Attackers aren’t handcrafting malware – they use the same malware and alter it just enough to throw off signature-based defenses. Malware signatures work by creating hashes of a known bad file.

Attackers simply add a few bits to a malware file to change the hash so it’s not recognizable as the same malware to signature-based security solutions. These changes occur automatically, with no human interaction required. Vast volumes of seemingly custom malware are generated daily in this way.

The key is that while the malware’s bit pattern may differ, its behavior is the same. The changes, which are designed to avoid signature-based detection, are superficial. A behavior-based approach can detect the behaviors in the network, regardless of the attacker’s attempt to evade signatures.

Every day is a zero-day
Attackers also exploit vulnerabilities in software and operating systems. And, like the Heartbleed vulnerability in OpenSSL, these mistakes can lurk silently for years until they are exploited. And unfortunately, prevention systems only protect against known vulnerabilities.

Zero-day vulnerabilities are virtually impossible to detect via signatures, making them some of the most valuable pieces of information to the world’s most sophisticated attackers. But even if a vulnerability and its exploit are unknown, the attack behavior that follows exploitation of the vulnerability generally remains the same.

The Duqu 2.0 malware, identified in June 2015, illustrates the power of using behavior-based systems to detect advanced attacks rather than relying on signatures or reputation lists. Duqu 2.0 is a new version of Duqu, which is related to the Stuxnet worm.

While Stuxnet was used to damage uranium centrifuges, the original Duqu was more intent on surveillance and collecting information in a compromised network. Like its predecessor, Duqu 2.0 uses zero-day vulnerabilities to compromise its victims.

Duque 2.0 performs reconnaissance to map the internal network, uses a Kerberos pass-the-hash attack technique to spread laterally, elevates privileges to a domain administrator account, and uses those privileges to infect other hosts.

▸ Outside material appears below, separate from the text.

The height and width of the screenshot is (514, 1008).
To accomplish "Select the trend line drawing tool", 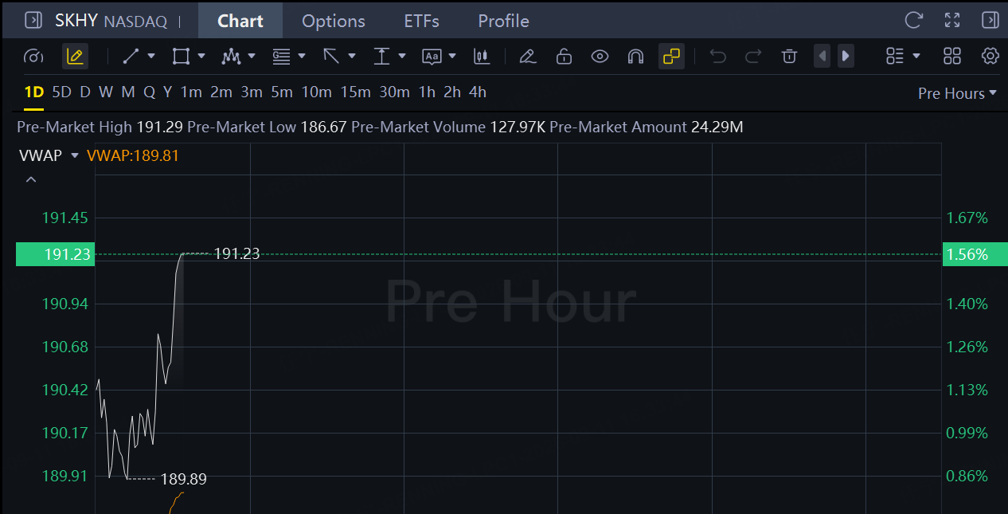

The core behavior of the Duqu attack creates an indelible marker, even if the bits delivering the malware change. By focusing on the actions that an attacker needs to perform to infiltrate a network and steal data, even the most advanced attacks can be detected using a behavior-based approach.

Watch your behavior
Think of a sentence as an analogy. Signatures try to give every subject a proper name, while a behavior-based approach focuses on the verb. While the names may change, the malicious action remains the same.

By focusing on behaviors and actions, automated threat management solutions can identify all phases of an attack, including command and control, botnet monetization, internal reconnaissance, lateral movement and data exfiltration – without signatures or reputation lists.

A behavior-based approach can be used to detect activities like internal reconnaissance scans and port scans, Kerberos client activity and the spread of malware inside a network. Data science also can be effective at neutralizing attackers’ use of domain-generation algorithms to create an endless supply of URLs for their threats.

Attackers always look for new ways to hide their traffic, and one of the most effective – and fastest-growing – ways is to tunnel their traffic within another allowed protocol.

For example, an attacker can use benign HTTP communication but embed coded messages in text fields, headers or other parameters in the session. By riding shotgun on an allowed protocol, the attacker can communicate without detection. Data science also can be used to reveal these hidden tunnels by learning and analyzing the timing, volume and sequencing of traffic.

It’s time to jump off the signature hamster wheel and get ahead of attackers with advanced threat intelligence that actively watches and analyzes the behaviors and actions that belie an attack and neutralize the threat to your business as it happens.